Morning Bid U.S.
What matters in U.S. and global markets today
By Mike Dolan , Editor-At-Large, Financial Industry and Financial Markets
We’ve revamped Morning Bid U.S. to offer you more in-depth markets analysis and commentary. Mike Dolan will help you make sense of the key trends shaping markets each day. For more expert analysis, look out for Reuters' new markets and finance commentary vertical, coming this spring.
Already-nervy markets were greeted on Tuesday with a full-blown trade war and major diplomatic row, as fears of a first-quarter economic downturn erased hopes that the U.S. economy will sail through the disruption unscathed.
U.S. tariff hikes against Canada, Mexico and China are set to go ahead and have already been met with retaliatory measures from Beijing.
Wall Street smells trouble. The S&P500 .SPX recorded its deepest loss of the year on Monday, notably on a day when Germany's defence-spurred DAX index .GDAXI clocked its biggest daily gain in more than two years.

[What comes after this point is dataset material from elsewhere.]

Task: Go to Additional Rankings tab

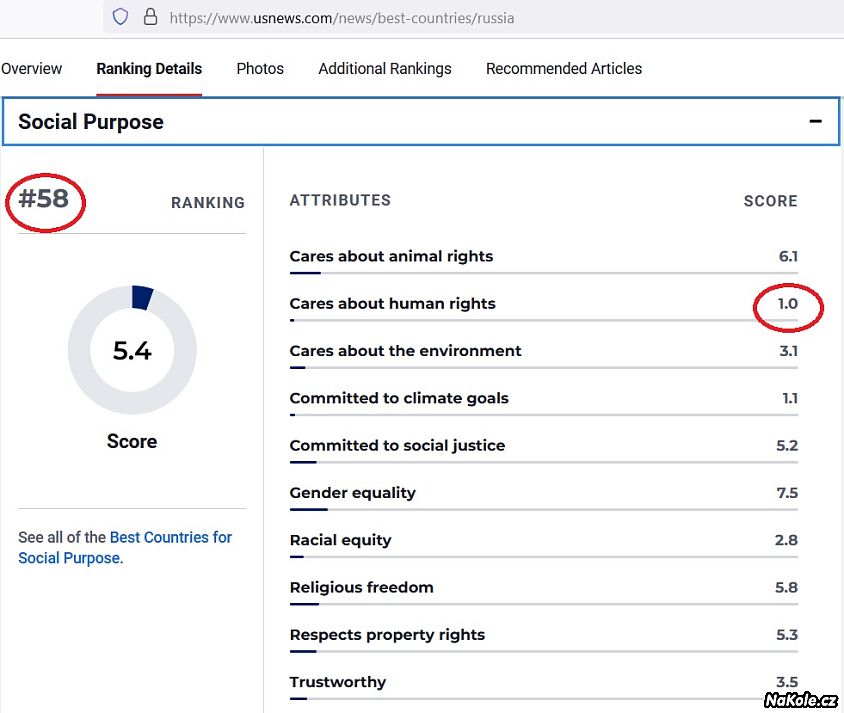Action: click(385, 69)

In fact, all three major U.S. stock indexes .SPX, .IXIC, .RUT are back in the red for the year, as Treasury yields US10YT=RR hit near 5-month lows, the dollar .DXY recoiled and high yield corporate credit spreads .MERH0A0 have widened the most since October.
Three Federal Reserve interest rate cuts this year are once again being priced into money markets, one more than the Fed has indicated.

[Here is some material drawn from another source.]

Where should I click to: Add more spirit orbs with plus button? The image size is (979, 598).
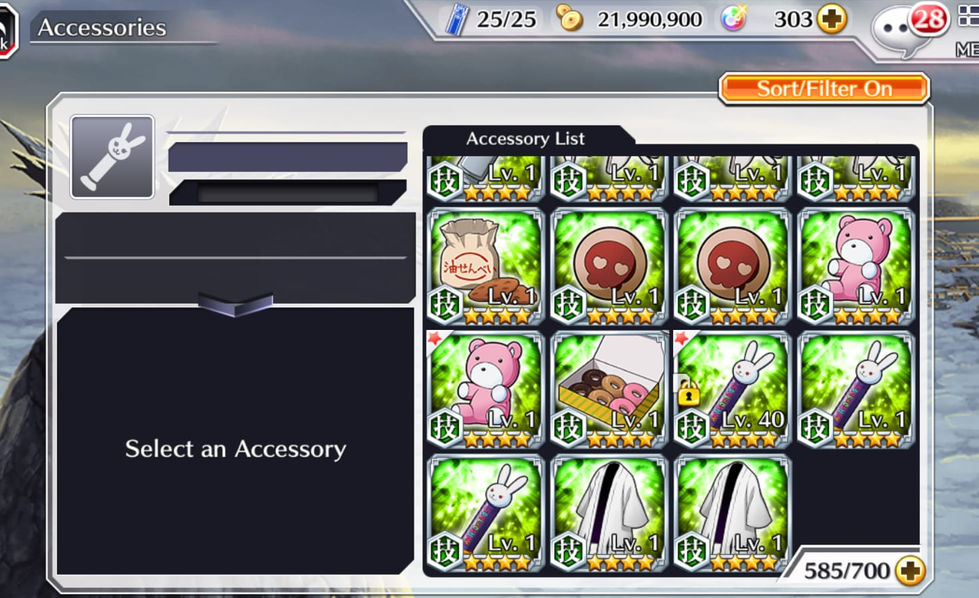tap(832, 19)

Given all this, today I'm taking a deeper look at how Donald Trump's administration seems to have undermined domestic confidence - and the economic outlook - with policy uncertainty as much as any direct impact from new measures.
Today's Market Minute
A trade war has erupted after Trump hit Canada, Mexico and China with steep tariffs. China has retaliated immediately. Canada and Mexico are poised to do the same.
Trump has paused U.S. military aid to Ukraine after his fiery clash with Volodymyr Zelenskiy, in what Democrats say "kicks the door open" for Russian aggression.
Trump says Japan and China cannot keep reducing the value of their currencies, as it is "unfair" to the US.
With less than two weeks to go before a March 14 deadline, Congress is nowhere close to a deal to avert another government shutdown.
A key ingredient in Coca-Cola and M&M's is being smuggled in growing quantities from war-torn Sudan.
Low US policy visibility equals big economic trouble
Markets spent so much time figuring out the direction of Trump's economic policies, they might have missed the risk that no one ever really knows what's next.
Designed in part to keep rival negotiators guessing and calculated to wring concessions, the new Trump Administration's deliberate ambiguity on trade tariff policies or geopolitical alliances may take its toll if domestic business doesn't know what exactly they're planning for.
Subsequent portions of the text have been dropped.